◆ Action item ◆
Scan the data below and report how many lines include the word "computer". Nothing else is wanted.

◆ Supplied material ◆
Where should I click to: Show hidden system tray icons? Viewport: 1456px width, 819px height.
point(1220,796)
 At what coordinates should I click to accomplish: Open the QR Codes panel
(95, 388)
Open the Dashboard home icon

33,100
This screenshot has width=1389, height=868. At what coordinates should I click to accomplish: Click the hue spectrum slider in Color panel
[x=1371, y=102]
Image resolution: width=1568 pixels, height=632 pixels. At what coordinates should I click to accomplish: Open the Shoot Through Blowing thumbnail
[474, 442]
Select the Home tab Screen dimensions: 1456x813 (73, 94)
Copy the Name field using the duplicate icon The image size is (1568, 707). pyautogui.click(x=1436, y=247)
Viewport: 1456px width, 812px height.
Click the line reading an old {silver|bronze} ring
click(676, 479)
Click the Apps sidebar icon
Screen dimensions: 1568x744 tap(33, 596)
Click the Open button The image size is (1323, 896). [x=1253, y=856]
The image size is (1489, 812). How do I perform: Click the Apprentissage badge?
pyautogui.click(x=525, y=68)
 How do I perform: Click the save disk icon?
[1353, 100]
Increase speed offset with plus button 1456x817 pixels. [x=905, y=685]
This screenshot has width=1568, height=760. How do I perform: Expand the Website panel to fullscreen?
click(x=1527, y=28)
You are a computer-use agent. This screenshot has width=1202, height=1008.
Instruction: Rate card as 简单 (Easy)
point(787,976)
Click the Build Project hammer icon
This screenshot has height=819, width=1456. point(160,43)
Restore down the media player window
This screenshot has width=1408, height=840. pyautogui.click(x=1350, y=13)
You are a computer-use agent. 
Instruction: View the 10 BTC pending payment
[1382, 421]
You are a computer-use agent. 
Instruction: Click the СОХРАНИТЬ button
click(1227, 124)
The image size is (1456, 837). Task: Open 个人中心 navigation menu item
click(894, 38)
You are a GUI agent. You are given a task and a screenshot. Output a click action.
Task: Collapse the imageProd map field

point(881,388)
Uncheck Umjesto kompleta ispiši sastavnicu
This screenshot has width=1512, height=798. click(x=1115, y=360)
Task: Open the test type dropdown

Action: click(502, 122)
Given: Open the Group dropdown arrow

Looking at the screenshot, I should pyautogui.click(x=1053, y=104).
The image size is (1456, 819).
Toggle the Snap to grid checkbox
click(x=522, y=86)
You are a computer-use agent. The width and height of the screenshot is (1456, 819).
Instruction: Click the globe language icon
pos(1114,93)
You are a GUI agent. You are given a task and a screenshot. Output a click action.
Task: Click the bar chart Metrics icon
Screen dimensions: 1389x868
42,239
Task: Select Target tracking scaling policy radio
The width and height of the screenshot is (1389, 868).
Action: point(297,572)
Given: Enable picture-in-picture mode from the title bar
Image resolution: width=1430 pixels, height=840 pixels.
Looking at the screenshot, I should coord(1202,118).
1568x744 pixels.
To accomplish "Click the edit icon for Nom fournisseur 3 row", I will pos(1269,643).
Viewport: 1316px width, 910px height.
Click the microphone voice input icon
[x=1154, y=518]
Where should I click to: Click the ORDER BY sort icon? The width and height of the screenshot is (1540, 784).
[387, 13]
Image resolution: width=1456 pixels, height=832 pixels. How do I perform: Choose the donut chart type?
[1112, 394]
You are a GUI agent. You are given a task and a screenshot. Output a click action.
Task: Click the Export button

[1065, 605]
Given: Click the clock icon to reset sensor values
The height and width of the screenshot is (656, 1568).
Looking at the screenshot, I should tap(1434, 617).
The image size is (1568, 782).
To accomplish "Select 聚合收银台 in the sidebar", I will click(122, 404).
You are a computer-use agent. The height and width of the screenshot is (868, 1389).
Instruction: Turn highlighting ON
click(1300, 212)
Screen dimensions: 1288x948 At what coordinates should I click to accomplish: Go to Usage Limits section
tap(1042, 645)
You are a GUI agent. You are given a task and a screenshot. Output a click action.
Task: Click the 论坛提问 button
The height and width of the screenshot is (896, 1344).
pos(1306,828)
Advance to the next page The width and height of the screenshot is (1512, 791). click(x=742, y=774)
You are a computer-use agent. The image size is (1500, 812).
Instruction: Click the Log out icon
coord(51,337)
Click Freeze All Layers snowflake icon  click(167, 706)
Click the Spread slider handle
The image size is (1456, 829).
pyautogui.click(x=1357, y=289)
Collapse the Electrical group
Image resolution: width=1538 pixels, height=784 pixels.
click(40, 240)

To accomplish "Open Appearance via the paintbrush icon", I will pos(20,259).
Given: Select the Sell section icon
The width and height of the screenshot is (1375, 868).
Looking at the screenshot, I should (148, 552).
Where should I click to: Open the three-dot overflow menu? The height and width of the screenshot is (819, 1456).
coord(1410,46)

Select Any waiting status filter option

◆ Task answer ◆
6